* _AIM OF THE TASK_
Pictures aside, the output must consist of the lines from the one containing "Poncho Nevárez (293, 715)" through the end of the data, reproduced exactly.

* _STORED DATA_
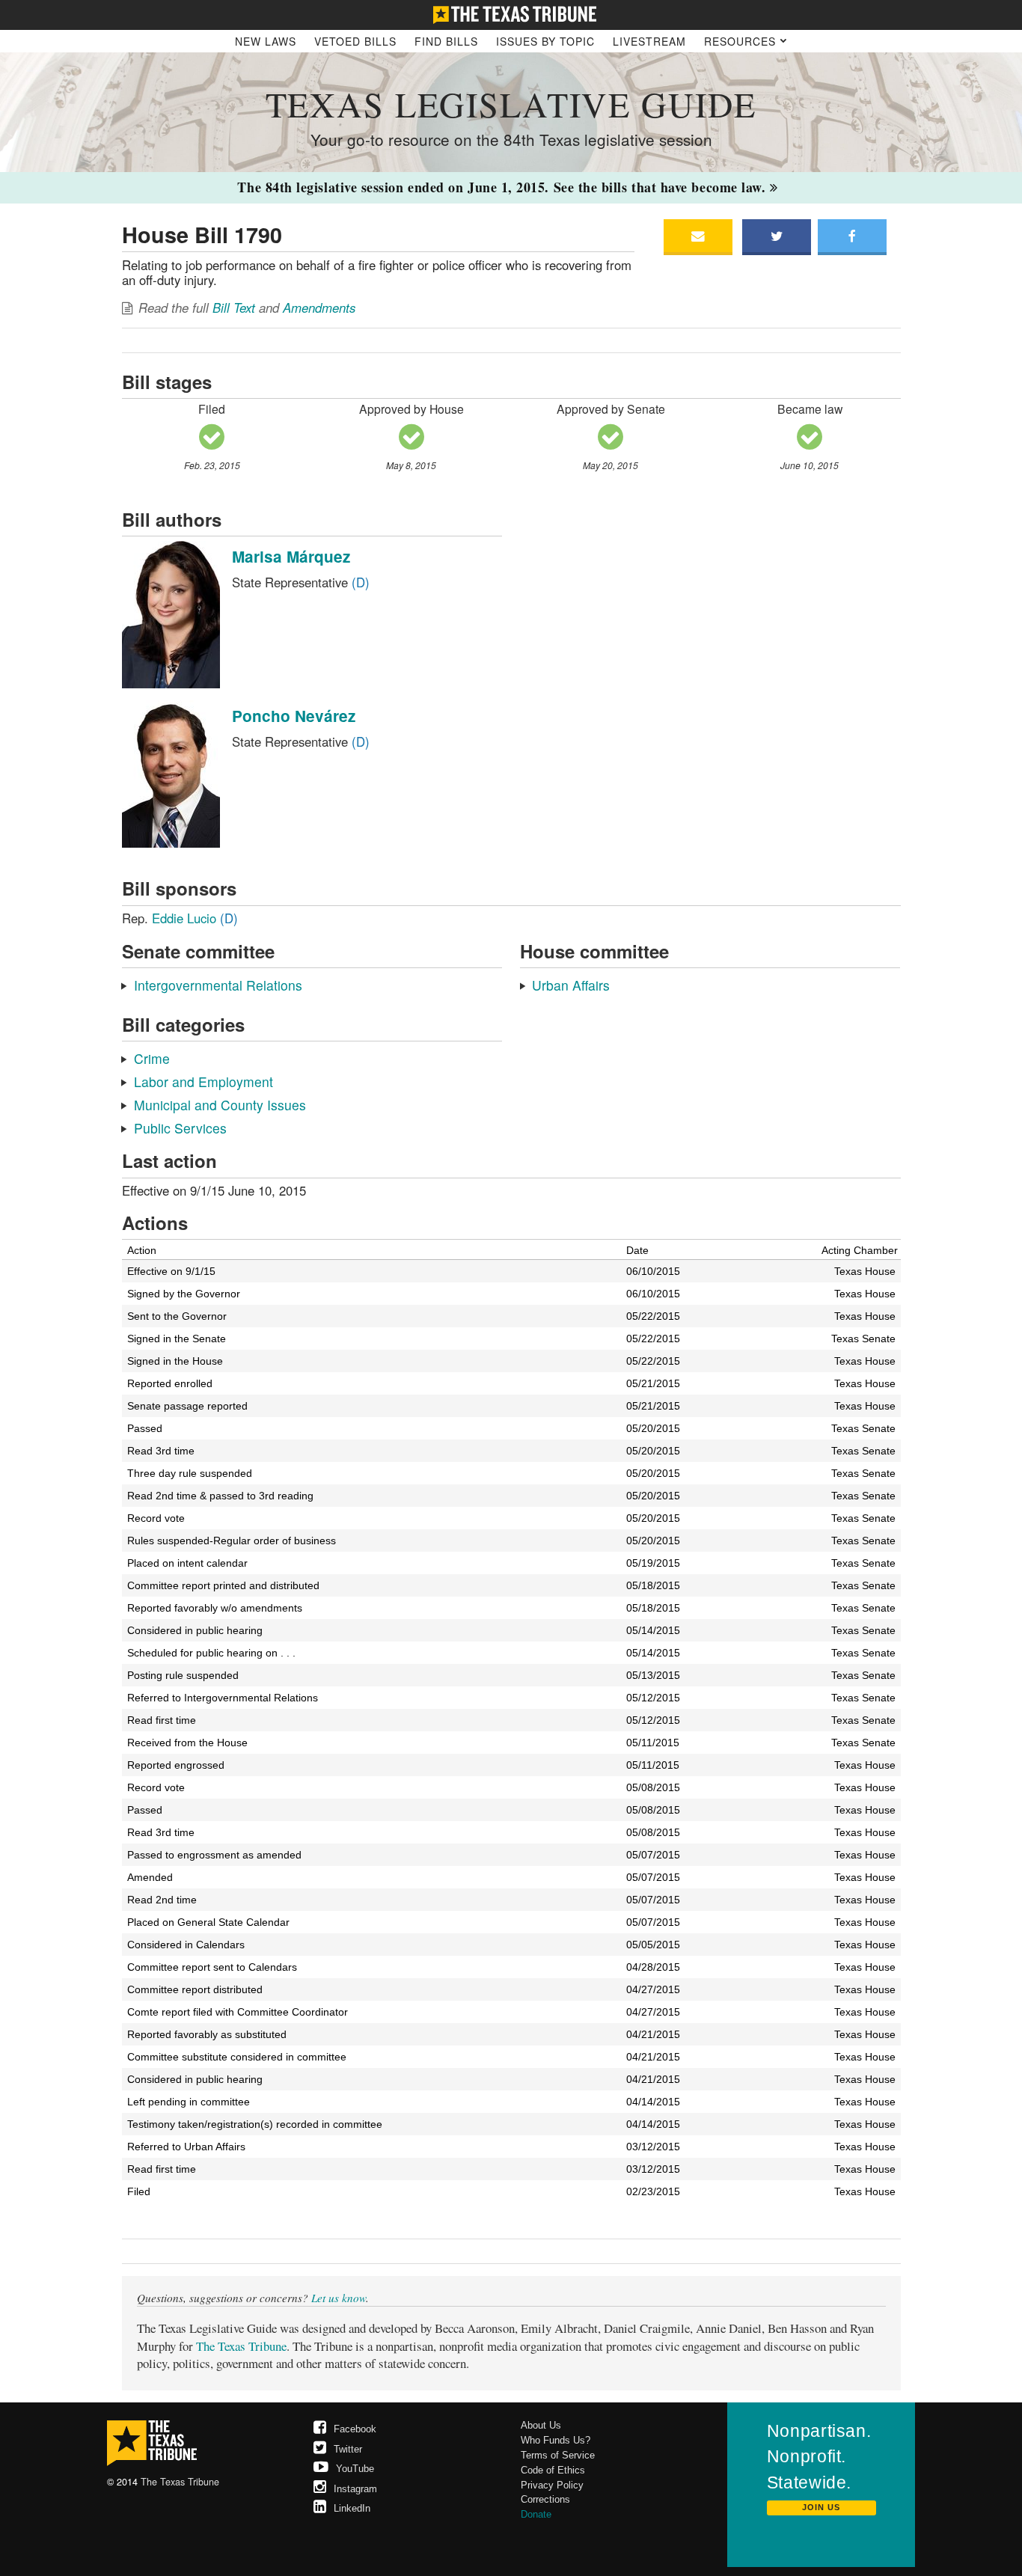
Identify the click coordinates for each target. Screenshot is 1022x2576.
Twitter (348, 2449)
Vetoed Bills (355, 41)
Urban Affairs (571, 985)
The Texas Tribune (241, 2346)
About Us (541, 2425)
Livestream (649, 41)
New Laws (265, 41)
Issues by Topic (545, 41)
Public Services (180, 1128)
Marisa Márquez (291, 556)
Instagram (355, 2488)
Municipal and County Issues (220, 1104)
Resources (742, 41)
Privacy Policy (552, 2485)
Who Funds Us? (555, 2440)
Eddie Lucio (195, 918)
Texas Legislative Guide (511, 104)
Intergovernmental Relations (218, 985)
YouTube (355, 2468)
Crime (152, 1058)
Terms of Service (558, 2455)
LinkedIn (352, 2508)
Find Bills (446, 41)
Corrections (545, 2499)
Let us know (338, 2297)
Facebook (355, 2429)
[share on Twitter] (776, 236)
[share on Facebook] (852, 236)
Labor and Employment (203, 1081)
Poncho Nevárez (293, 715)
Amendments (319, 307)
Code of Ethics (553, 2470)
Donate (536, 2514)
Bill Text (233, 307)
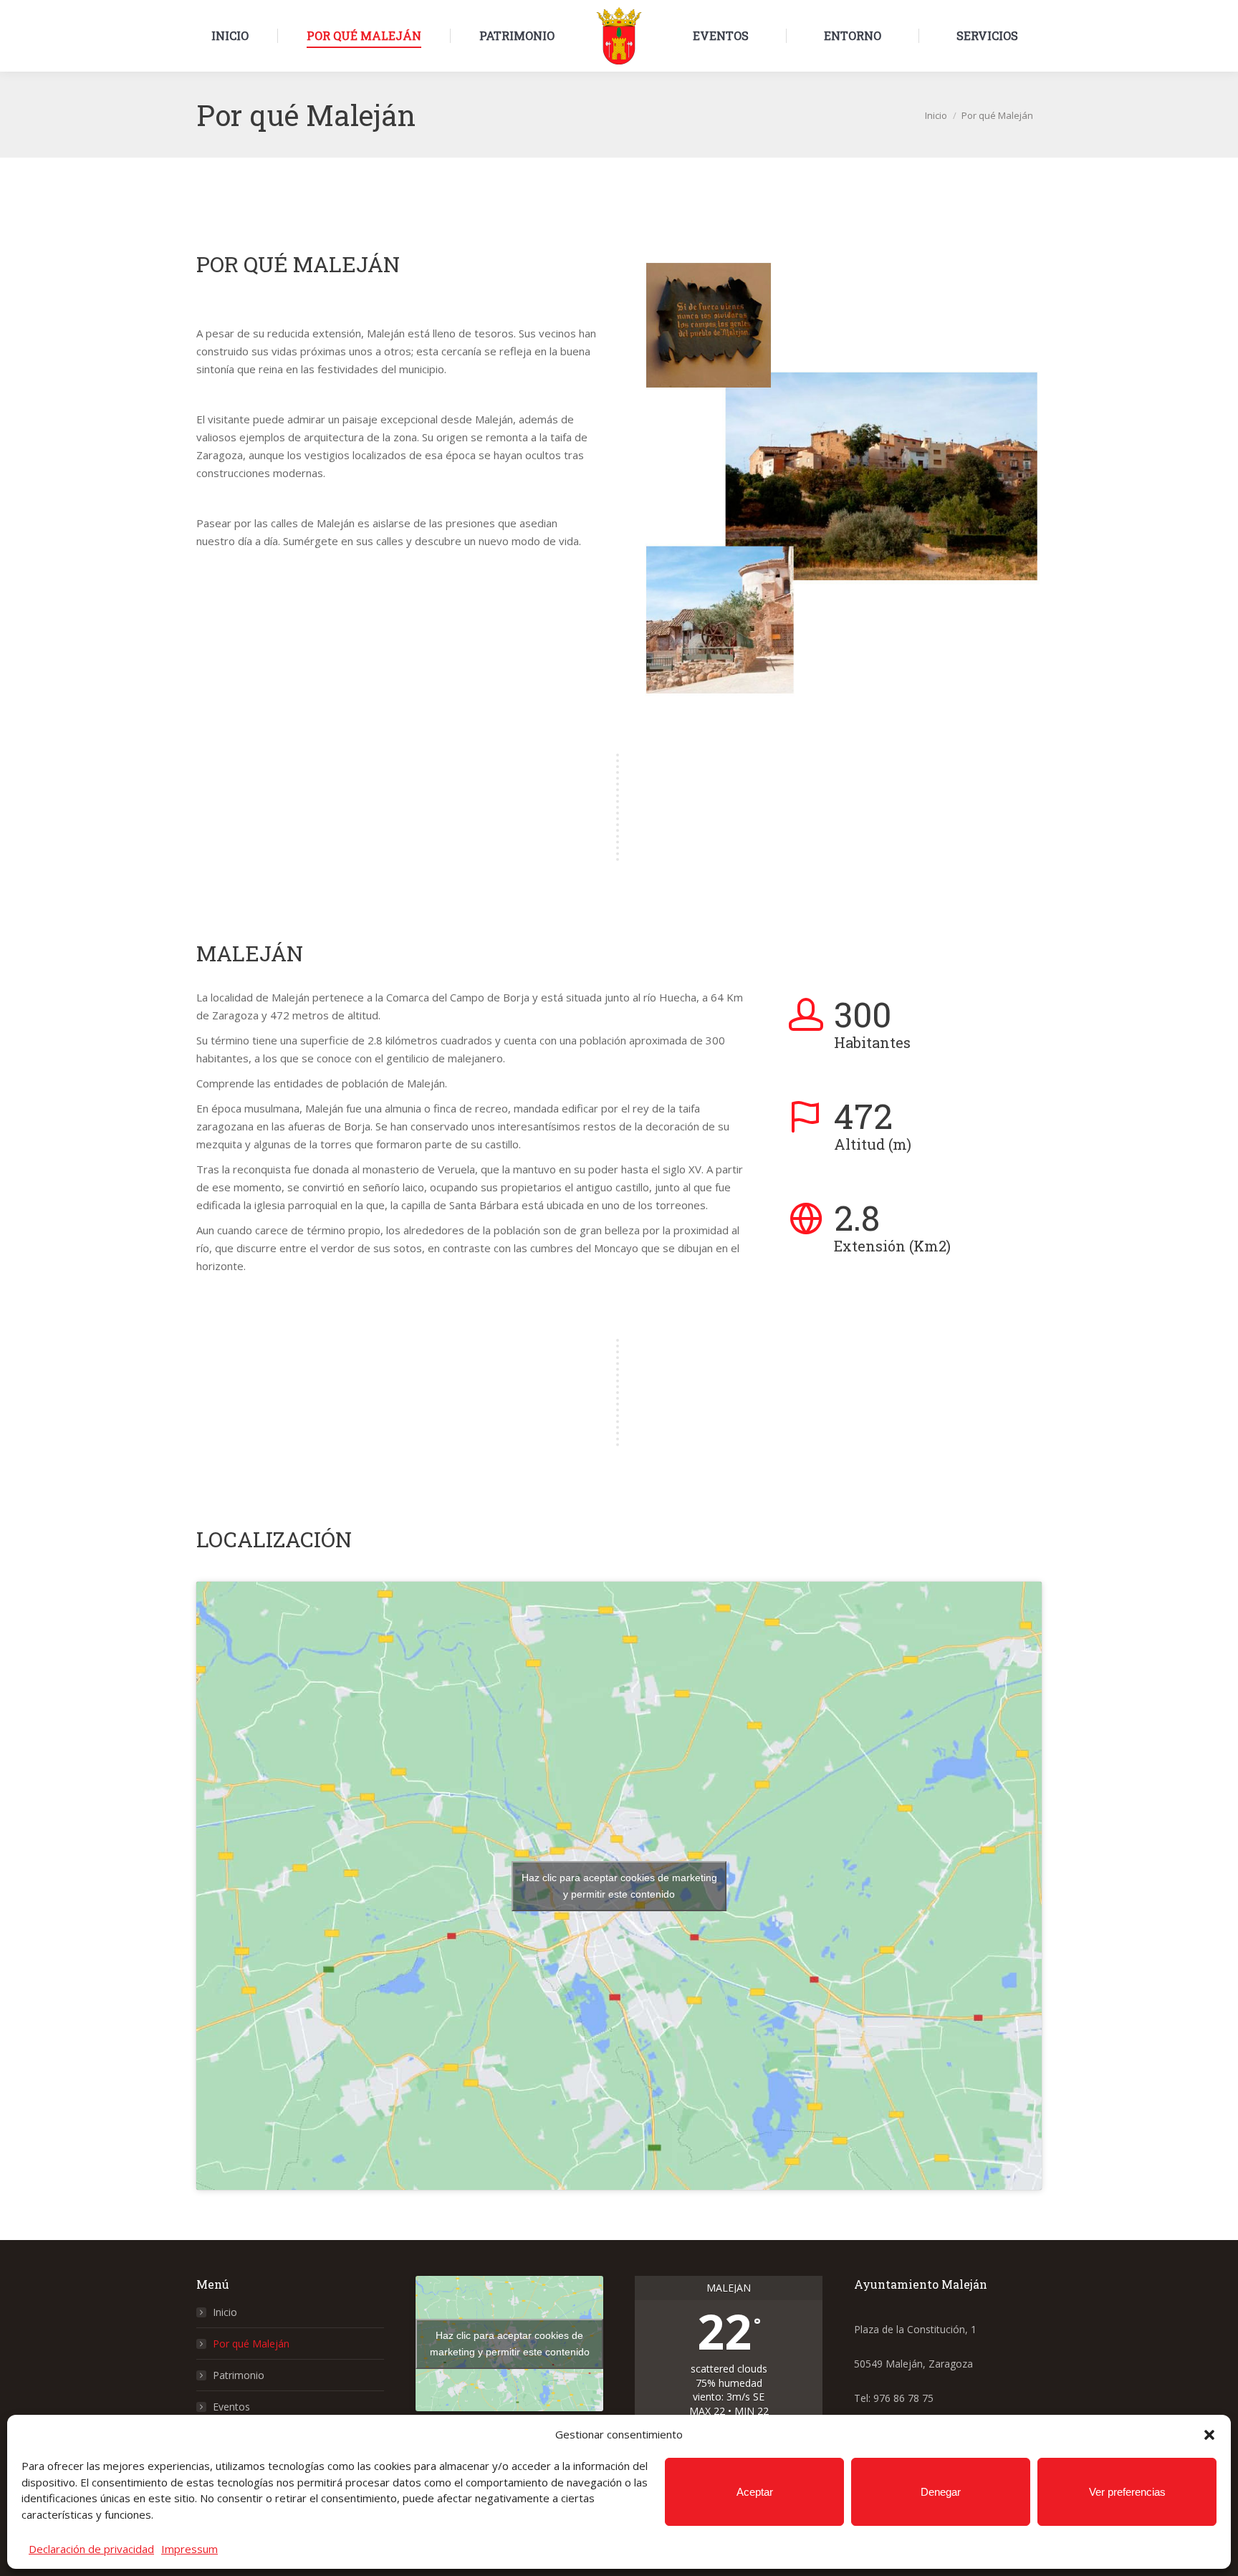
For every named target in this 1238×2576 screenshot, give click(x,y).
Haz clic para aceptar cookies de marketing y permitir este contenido (619, 1886)
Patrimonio (238, 2375)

* _TASK ANSWER_
Poncho Nevárez (293, 715)
Amendments (319, 307)
Code of Ethics (553, 2470)
Donate (536, 2514)
Bill Text (233, 307)
For every named target in this 1238×2576 screenshot, give click(x,y).
Haz clic para aceptar cookies de marketing y permitir este contenido (619, 1886)
Patrimonio (238, 2375)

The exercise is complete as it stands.